Evaporation of seawater produces amorphous calcium-magnesium carbonate when aragonite precipitation is inhibited

As a metastable precursor to crystalline carbonate minerals, amorphous calcium-magnesium carbonate (ACMC) has been implicated in the formation of enigmatic fabrics and minerals, such as calcite microspar, fibrous cements and fabric-retentive dolomite, that characterise both modern and ancient carbonate systems (e.g. Wang et al., 2012). The detection of nanocrystals within ancient dolomicrite, using high-resolution transmission electron microscopy, strengthens this hypothesis (Meister & Frisia, 2019).

However, it has remained unclear whether natural, abiotic processes could produce ACMC, because of a requirement for extreme carbonate supersaturation. This study tests the hypothesis that – in the presence of micromolar concentrations of aqueous phosphate, which can inhibit aragonite precipitation (Roest-Ellis et al., 2021) – the evaporation of Neoproterozoic seawater may have increased alkalinity, pH, and carbonate saturation enough to precipitate ACMC in shallow-water settings.

We conducted evaporation experiments using phosphate-free and phosphate-bearing ([PO₄]_Total = 50 μmol/kg) synthetic seawater with Tonian composition. Solution samples, pH and alkalinity measurements were collected at regular intervals over 9-14 days. Final solids were collected and analysed using X-ray diffraction, Raman spectroscopy, and scanning electron microscopy.

Experimental data show that phosphate-bearing seawater undergoing evaporative concentration reaches increasingly high alkalinity, pH and carbonate saturation until the first solid phase forms. Analytical data indicate that ACMC precipitated during evaporation of phosphate-bearing seawater, whereas aragonite dominated in phosphate-free systems. When evaporating the water more slowly, the ACMC is observed to recrystallise into other metastable carbonate minerals – either fibrous monohydrocalcite or needles of hydromagnesite, depending on the solution’s initial Mg/Ca ratio.

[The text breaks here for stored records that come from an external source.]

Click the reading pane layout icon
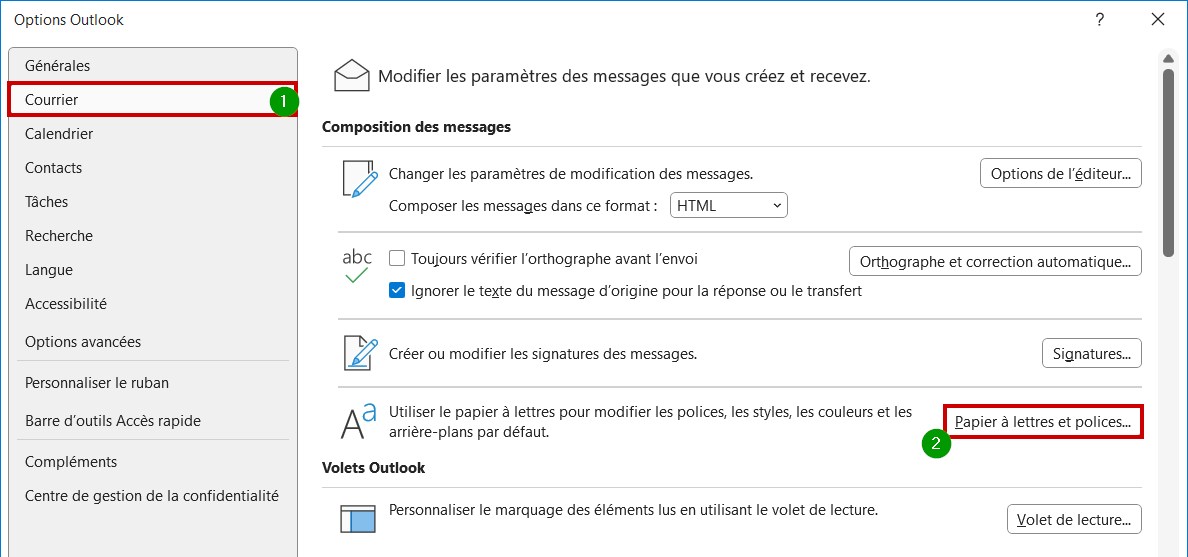click(x=357, y=520)
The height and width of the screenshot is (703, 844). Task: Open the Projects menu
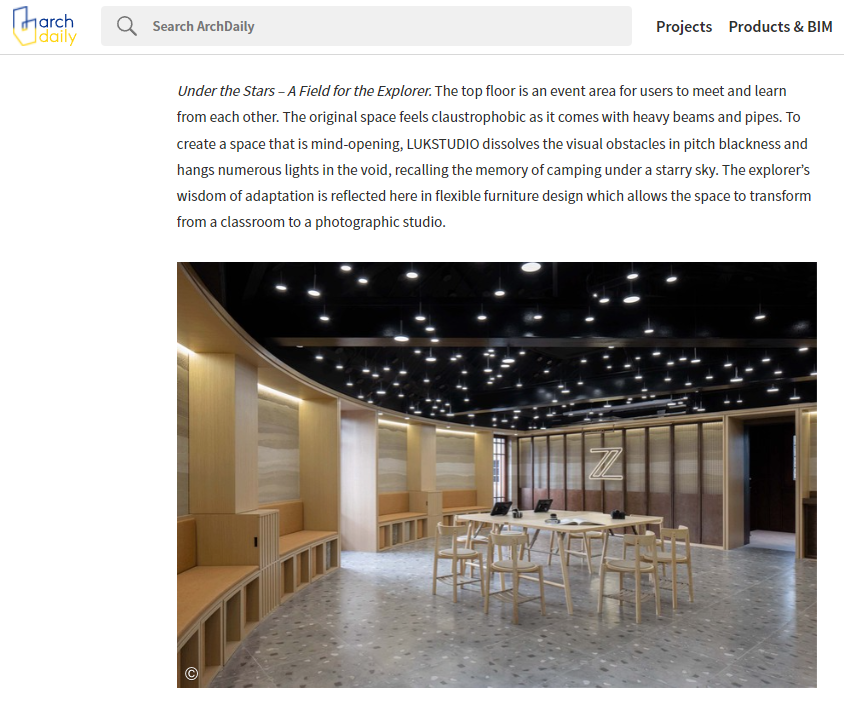point(684,26)
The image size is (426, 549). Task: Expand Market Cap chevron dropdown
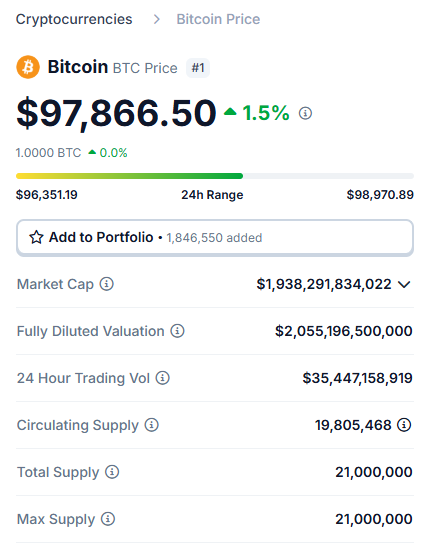404,285
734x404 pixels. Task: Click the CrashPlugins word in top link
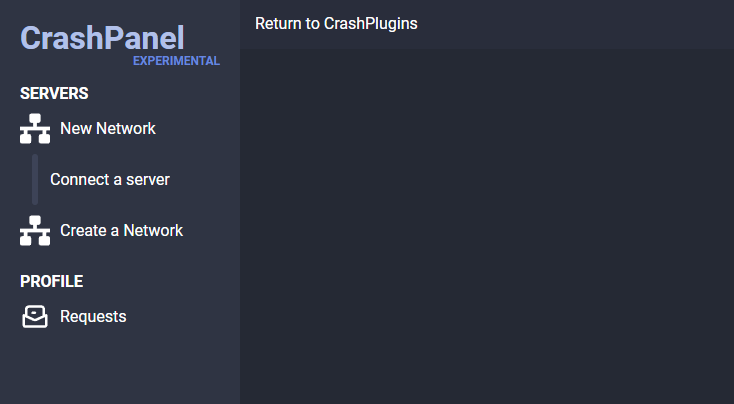pyautogui.click(x=371, y=24)
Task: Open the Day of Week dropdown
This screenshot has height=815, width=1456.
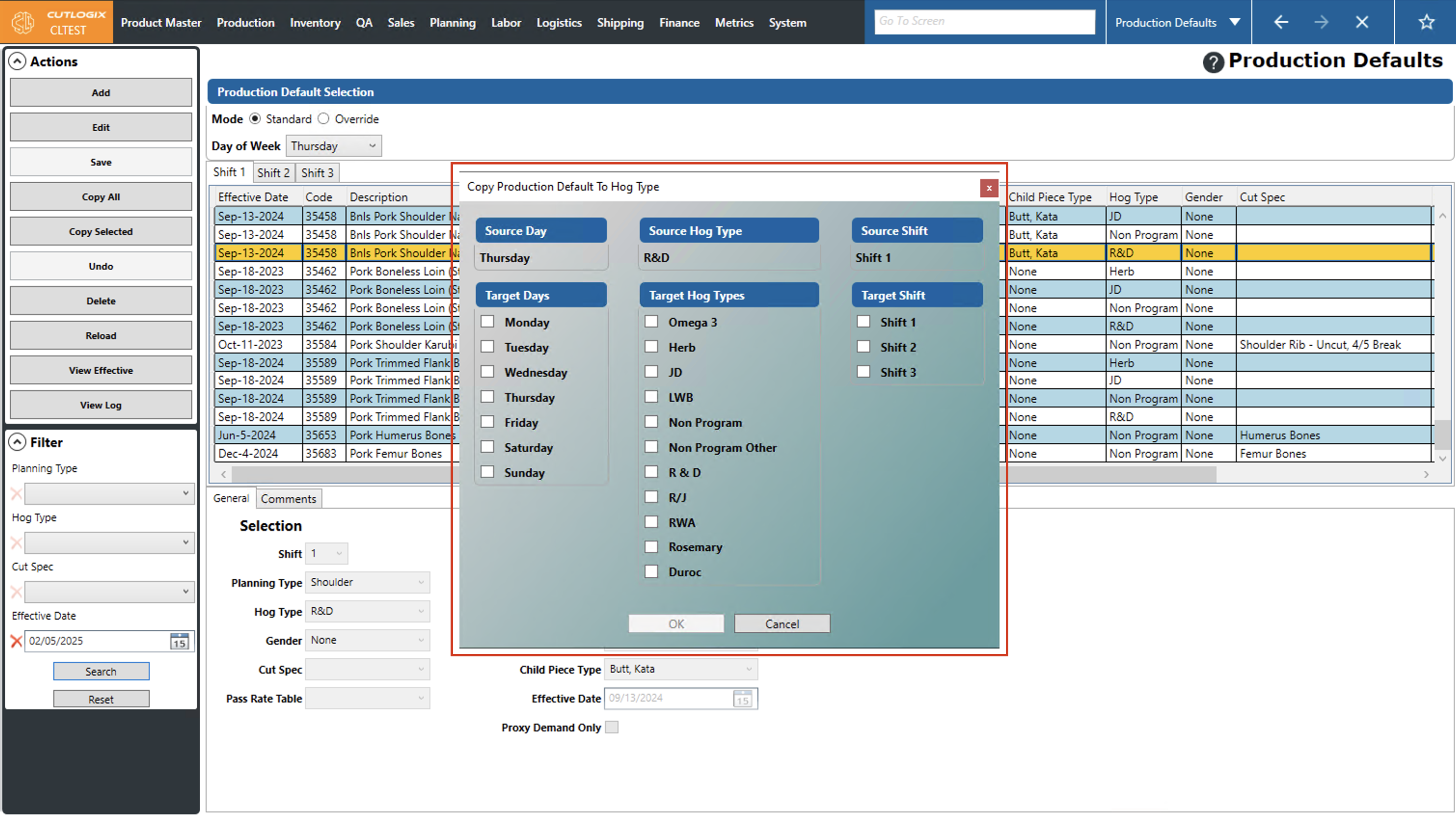Action: [x=333, y=146]
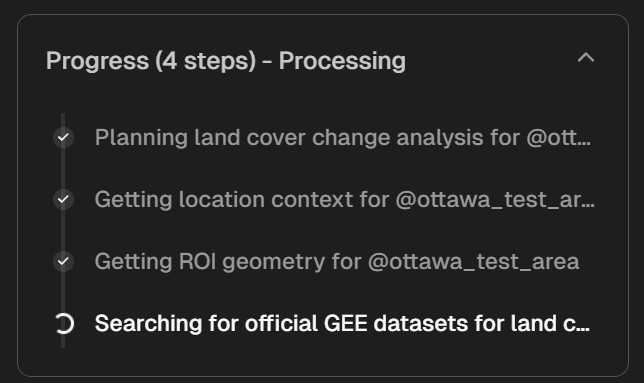Click the checkmark icon beside Planning land cover
The width and height of the screenshot is (644, 383).
(63, 137)
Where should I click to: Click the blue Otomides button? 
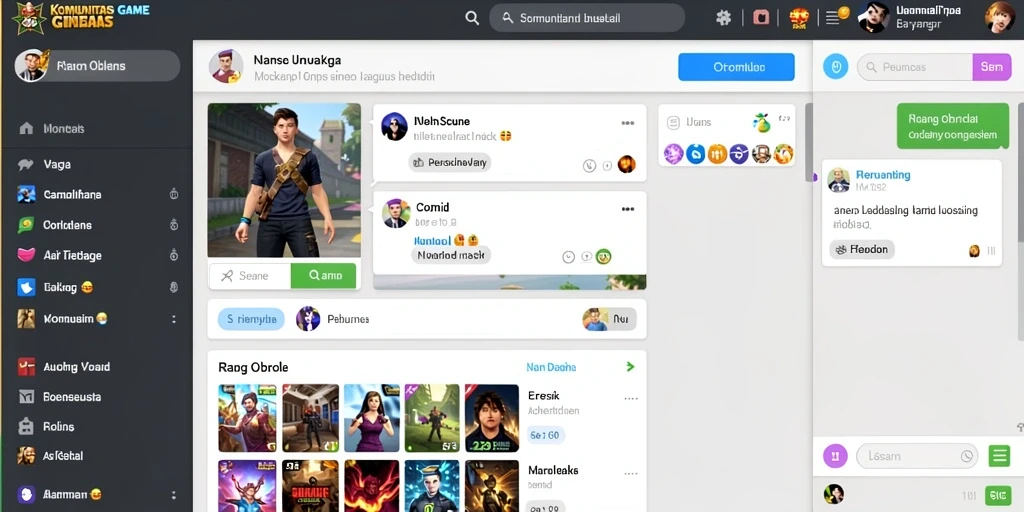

These results suggest that low concentrations of species which inhibit crystalline carbonate precipitation allow extreme carbonate supersaturation to be reached upon evaporation. We speculate that this pathway may have facilitated platform-scale production of metastable precursors to syndepositional and early diagenetic dolomite in shallow-water late Proterozoic carbonate sediments, consistent with sedimentological and stratigraphic evidence for evaporation.